— start of Task inputs —
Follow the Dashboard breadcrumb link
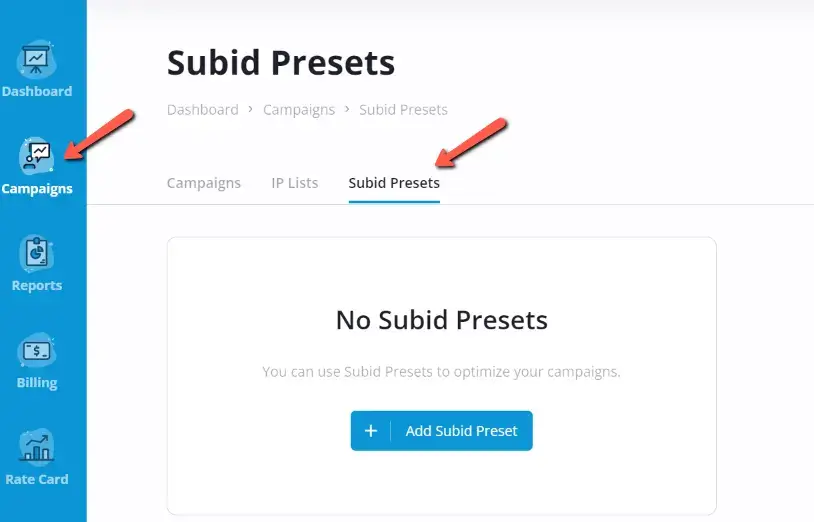The height and width of the screenshot is (522, 814). click(x=202, y=110)
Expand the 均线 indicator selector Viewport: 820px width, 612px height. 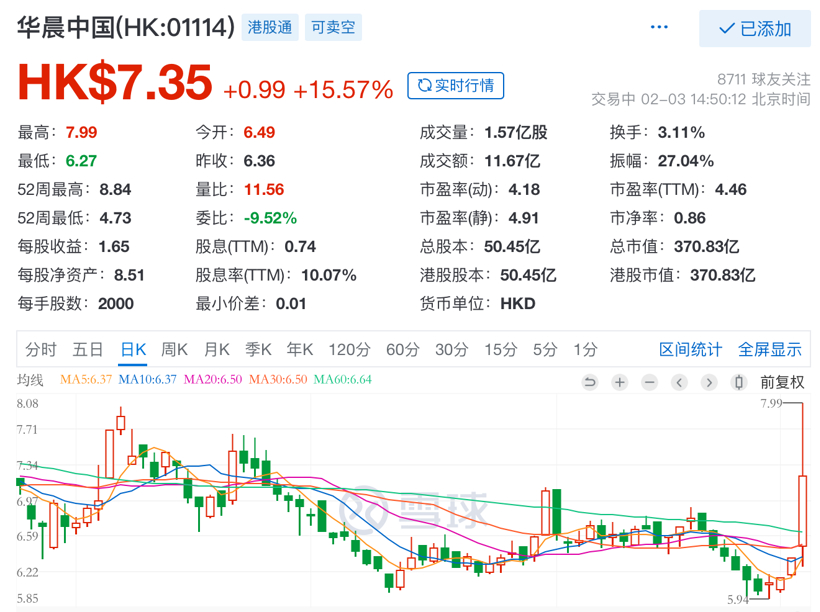coord(31,380)
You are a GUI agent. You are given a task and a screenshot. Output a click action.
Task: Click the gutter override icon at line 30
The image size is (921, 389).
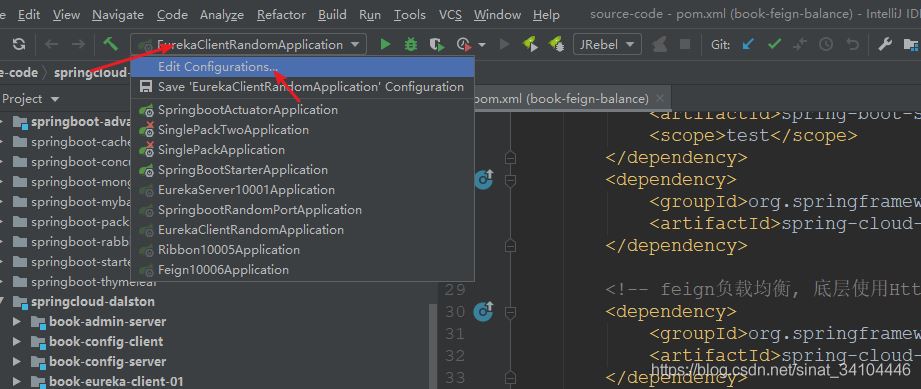click(484, 310)
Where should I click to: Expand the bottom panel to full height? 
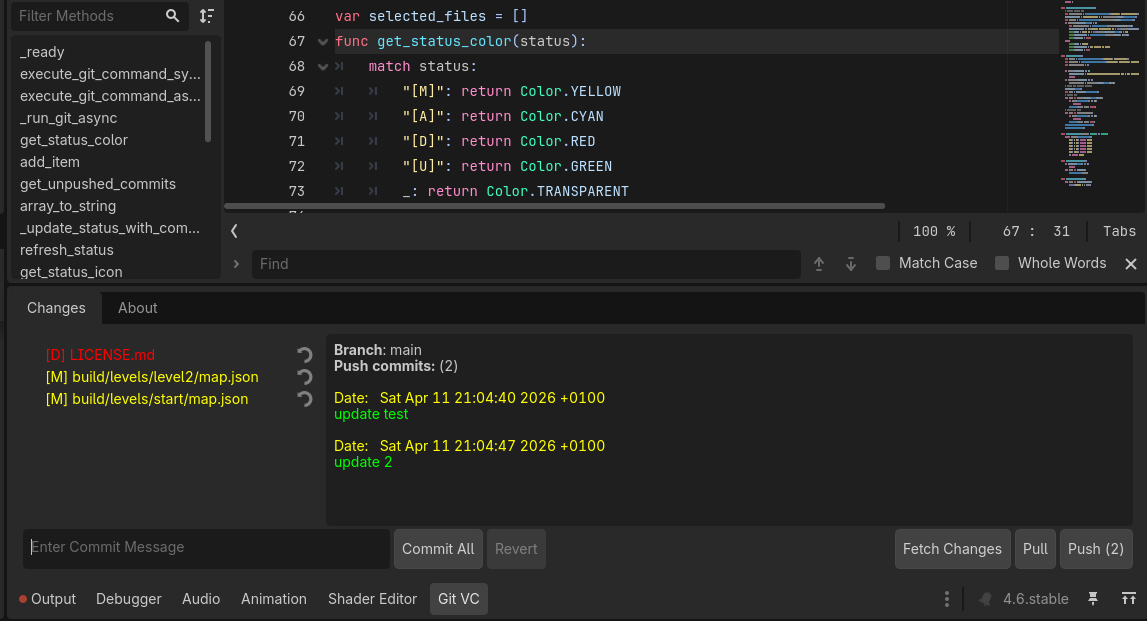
— end of Task inputs —
Please copy the listing again from the line containing "You are a GUI" up to and including its last line, requests included, shifting every coordinate in the answers by adding 99. Leave the pictures out.

You are a GUI agent. You are given a task and a screenshot. Output a click action.
Task: Click the gutter override icon at line 30
The image size is (921, 389).
click(583, 409)
Where should I click to: Expand the bottom panel to full height? 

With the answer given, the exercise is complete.